◆ **STUDY MATERIAL**:

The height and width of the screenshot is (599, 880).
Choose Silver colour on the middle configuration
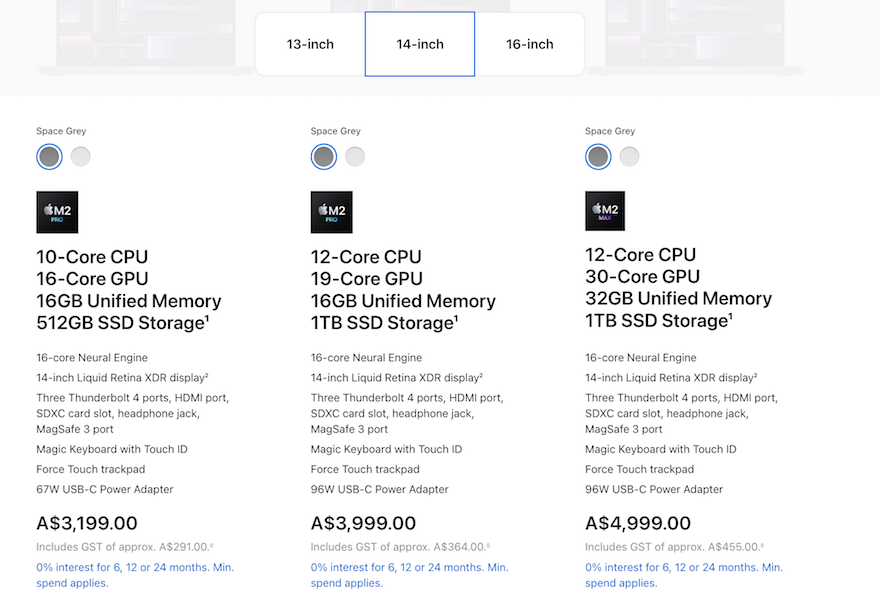pos(354,156)
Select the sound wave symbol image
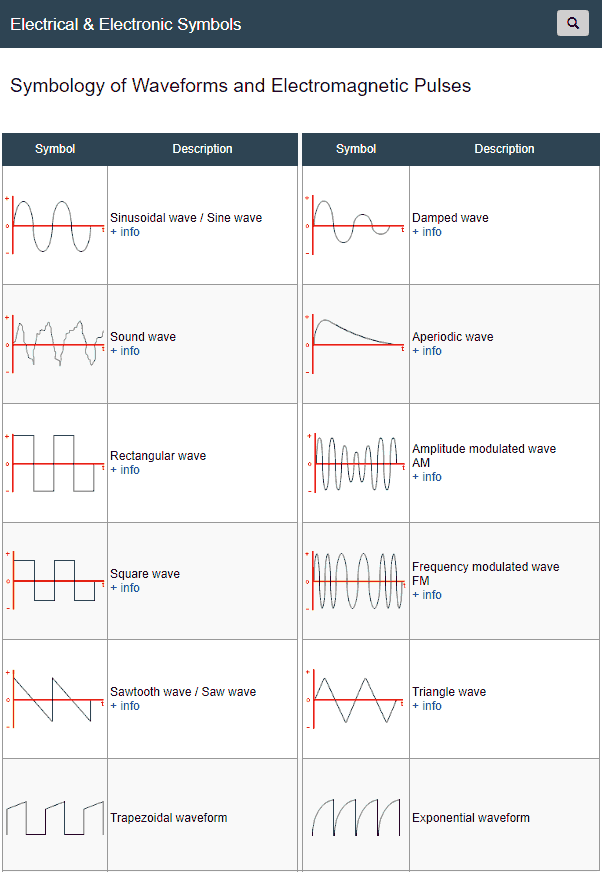 pos(55,344)
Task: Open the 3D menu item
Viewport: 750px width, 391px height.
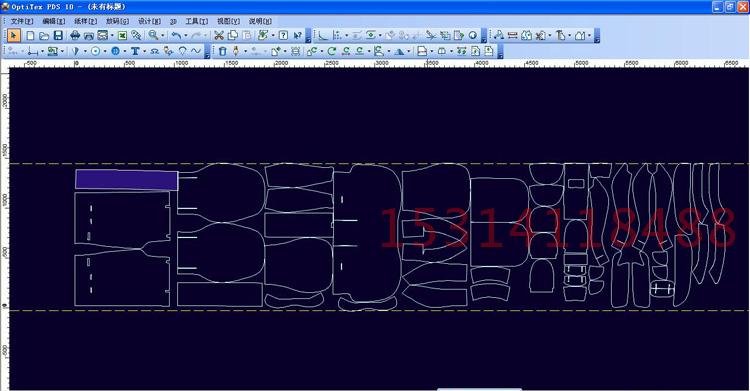Action: point(173,21)
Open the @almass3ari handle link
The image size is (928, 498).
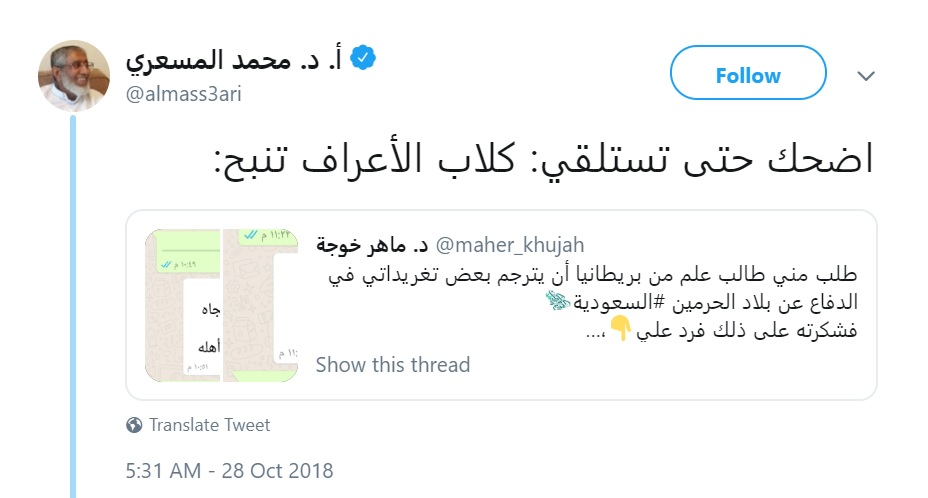[x=183, y=94]
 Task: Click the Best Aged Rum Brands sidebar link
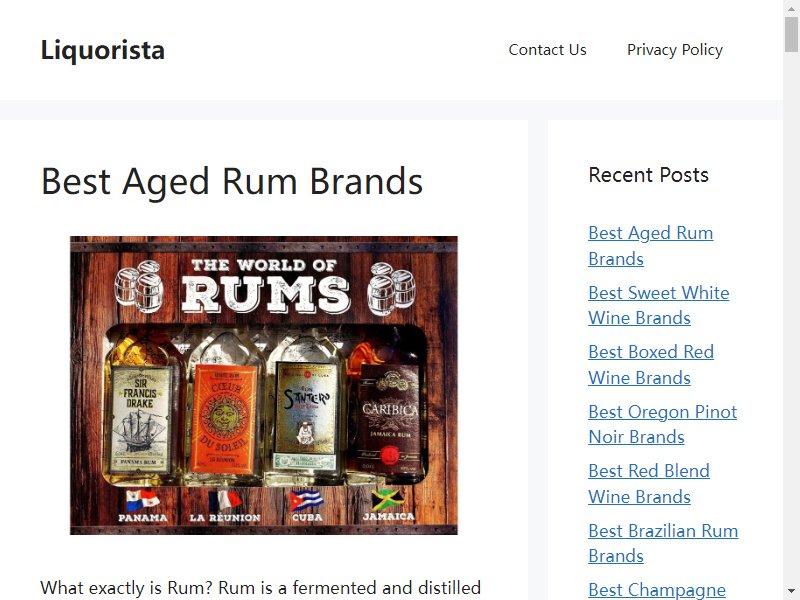pyautogui.click(x=651, y=245)
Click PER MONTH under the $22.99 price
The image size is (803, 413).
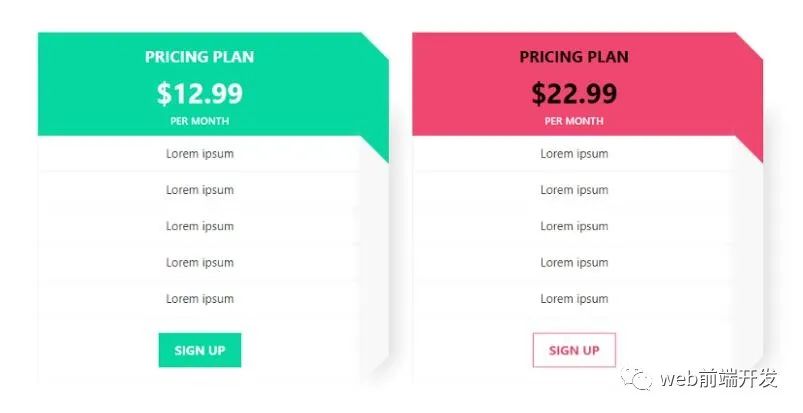pyautogui.click(x=574, y=121)
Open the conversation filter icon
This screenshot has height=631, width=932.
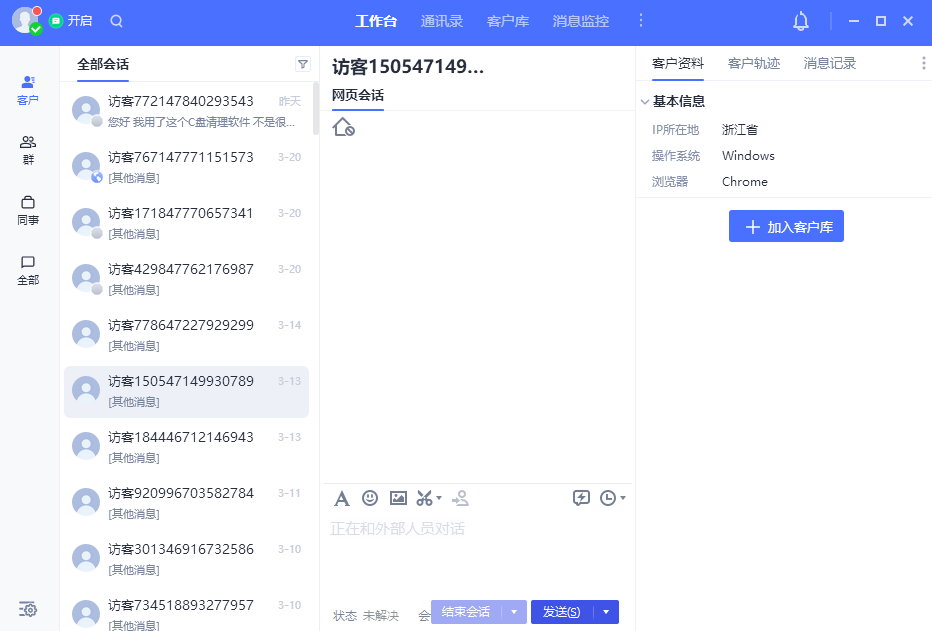pos(303,63)
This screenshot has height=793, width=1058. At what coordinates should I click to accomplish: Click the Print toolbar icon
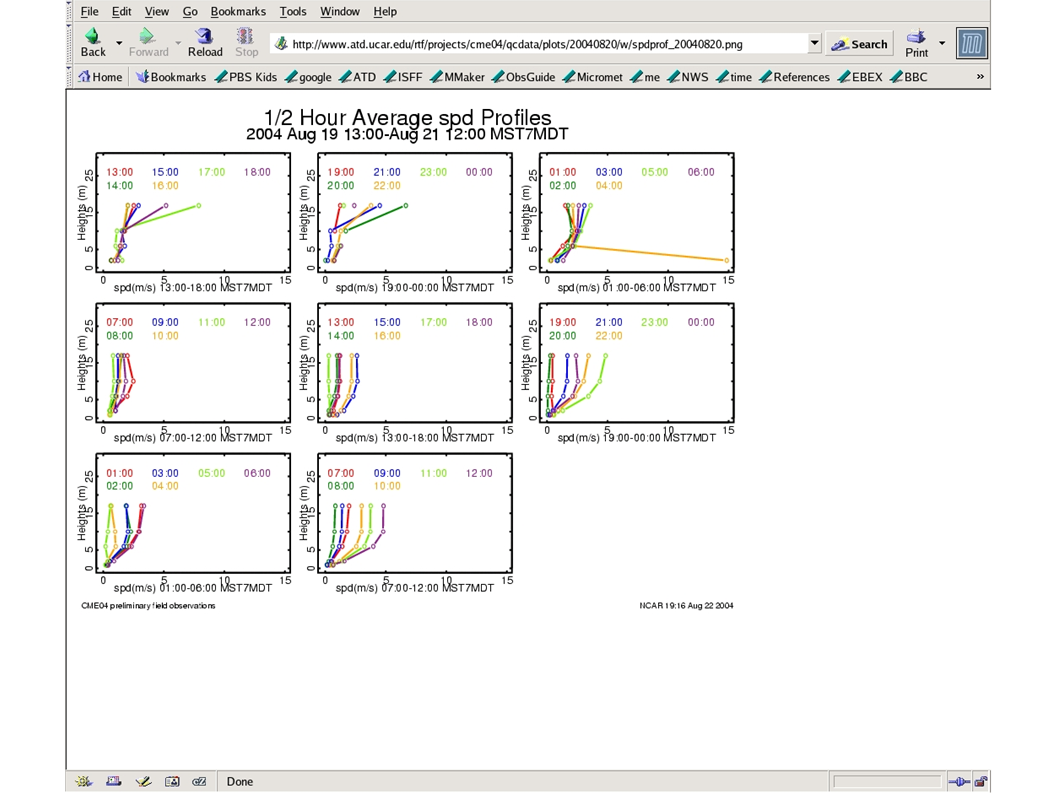tap(916, 43)
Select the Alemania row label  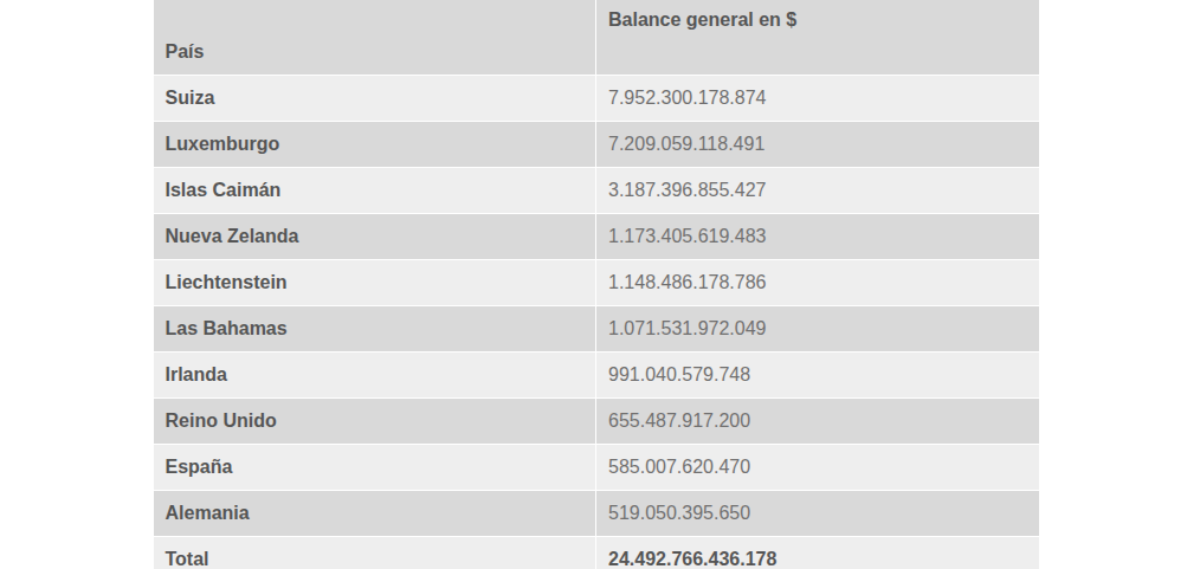click(207, 512)
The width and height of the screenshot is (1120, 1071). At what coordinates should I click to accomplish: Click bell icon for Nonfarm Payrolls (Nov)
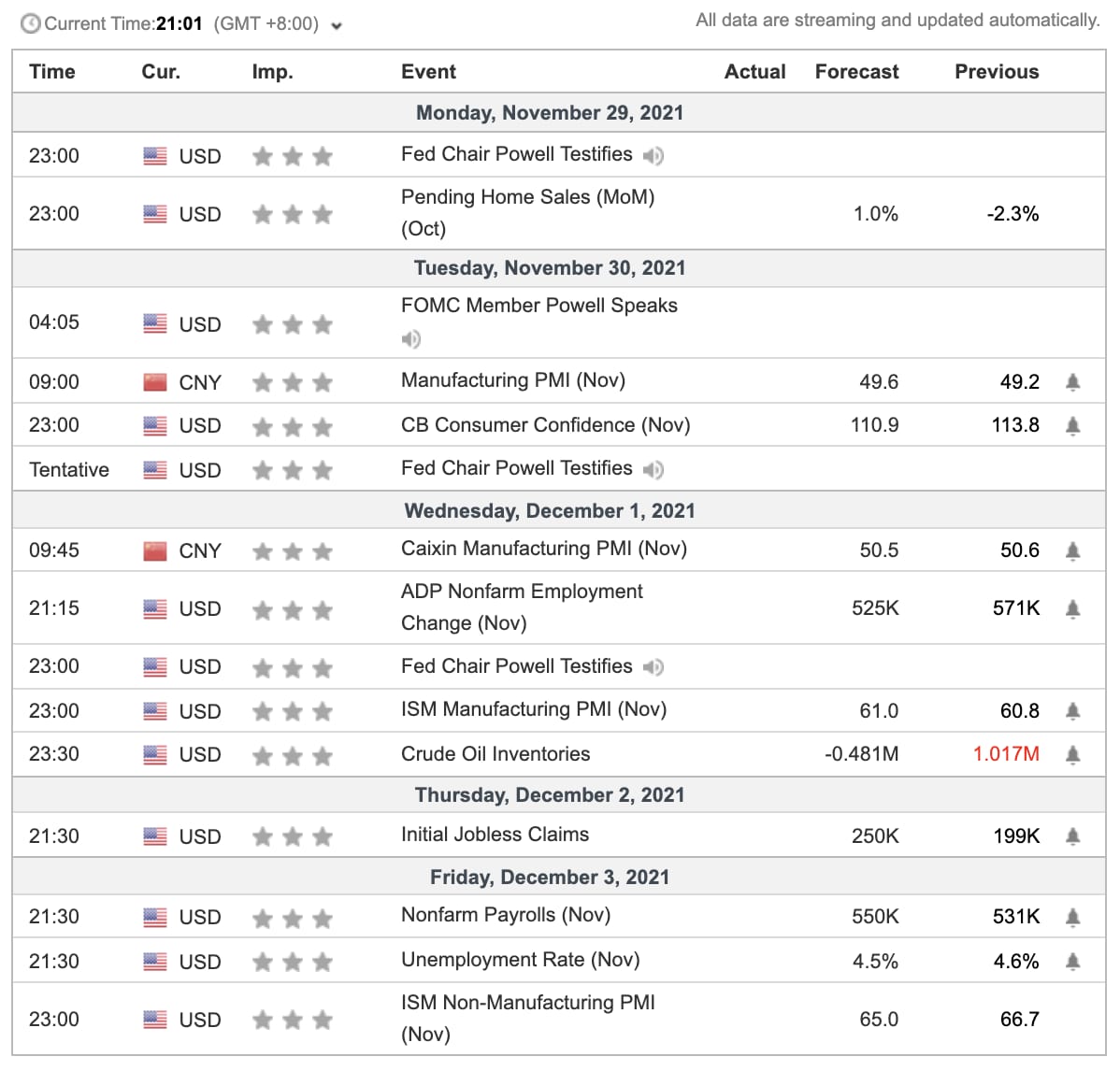coord(1072,918)
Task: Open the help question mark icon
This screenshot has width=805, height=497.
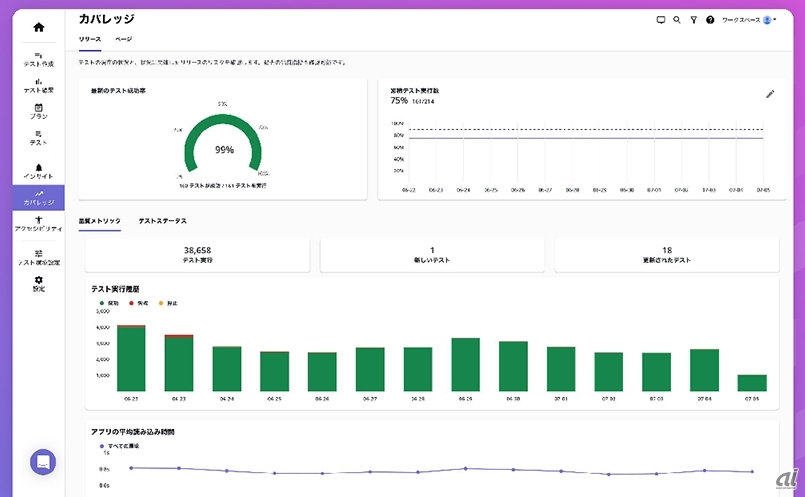Action: pyautogui.click(x=710, y=20)
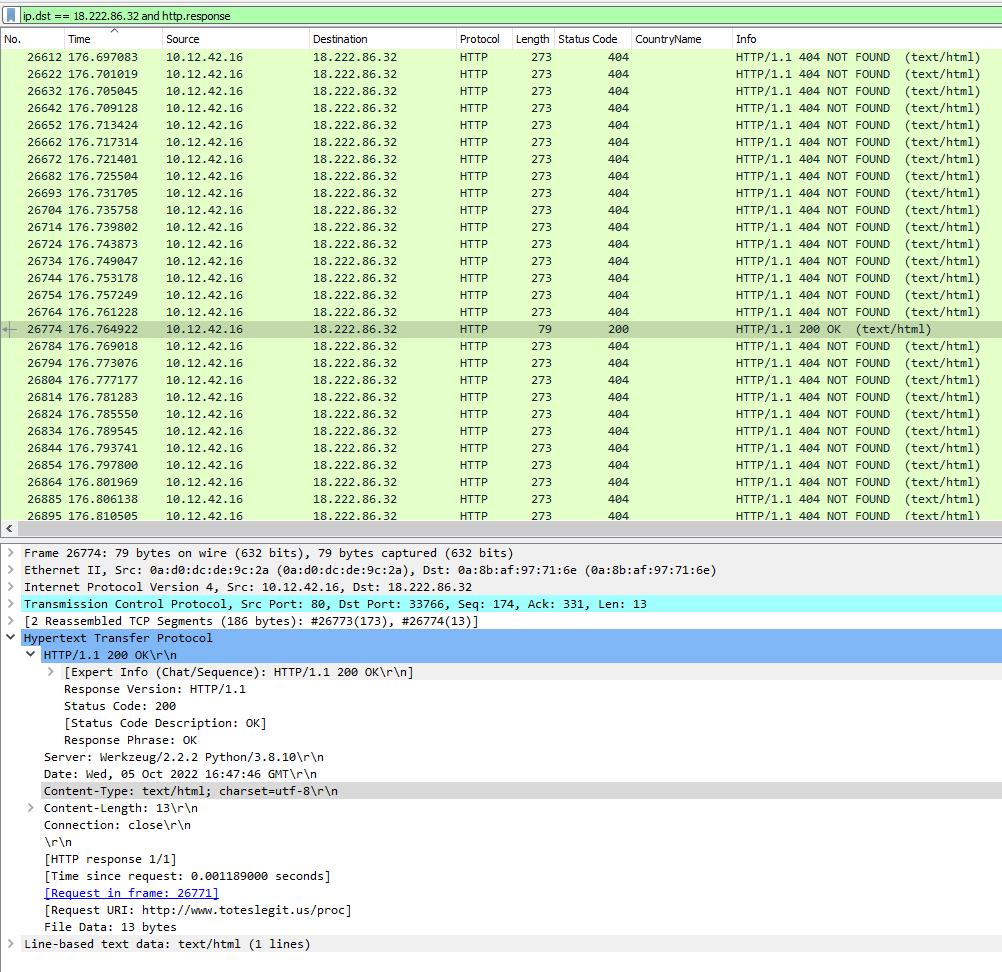
Task: Expand Internet Protocol Version 4 section
Action: pyautogui.click(x=10, y=587)
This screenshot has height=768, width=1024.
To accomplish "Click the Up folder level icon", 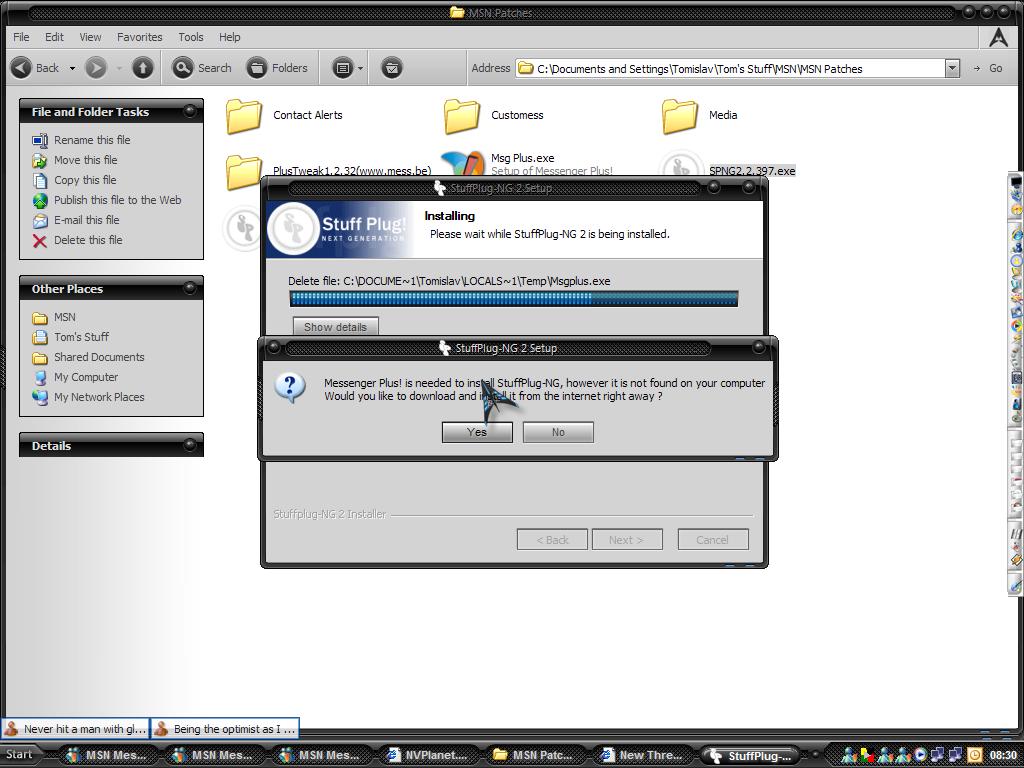I will click(142, 68).
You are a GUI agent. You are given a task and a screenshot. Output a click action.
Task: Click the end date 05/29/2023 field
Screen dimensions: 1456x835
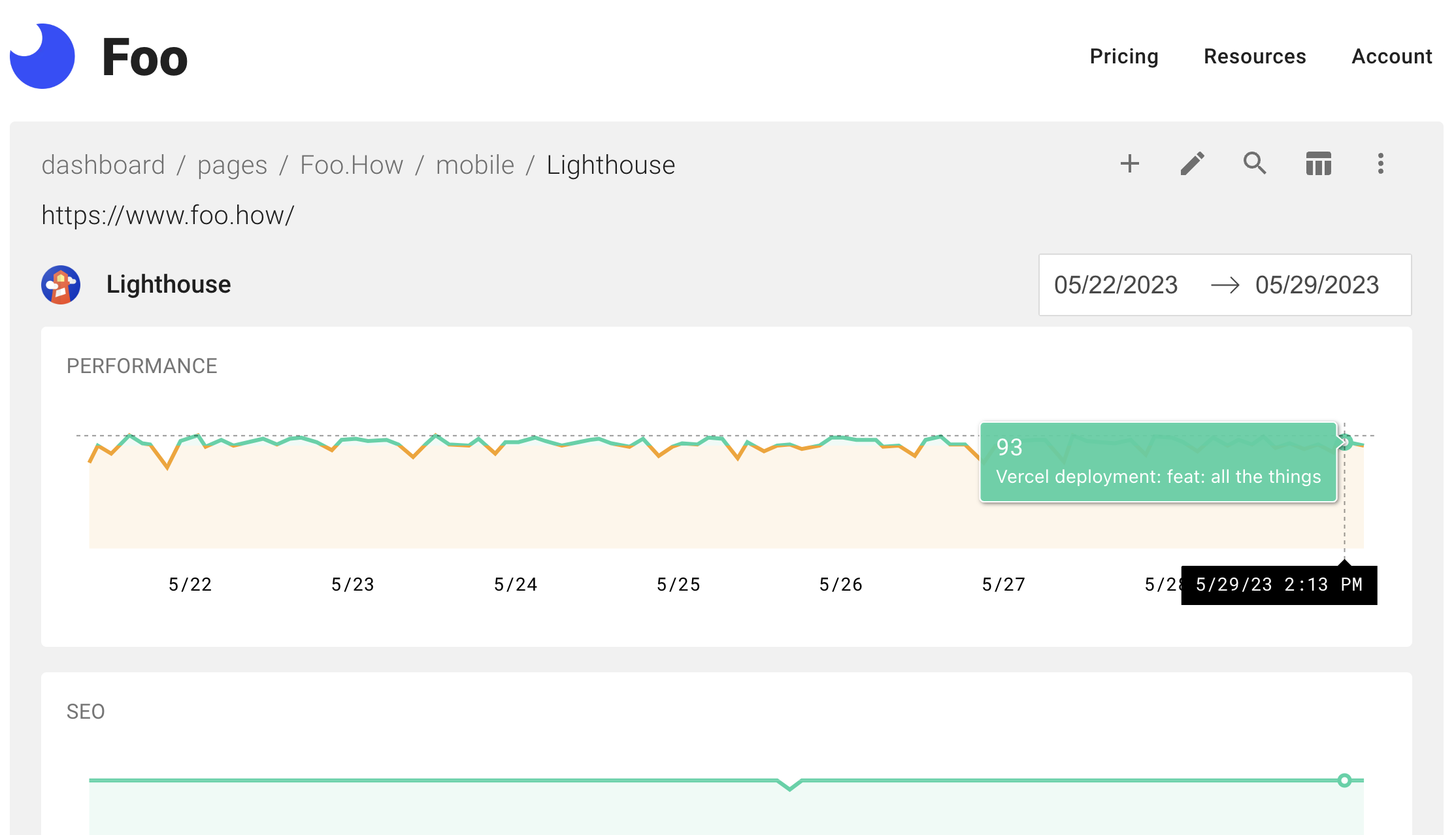point(1317,286)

◆ **WORK TASK**: Copy whichever lines in the listing above hold "Open".

◆ **ANSWER FOR THE TASK**:
Task: Open the 3D menu item
Open the @almass3ari handle link
Open the conversation filter icon
Task: Open the help question mark icon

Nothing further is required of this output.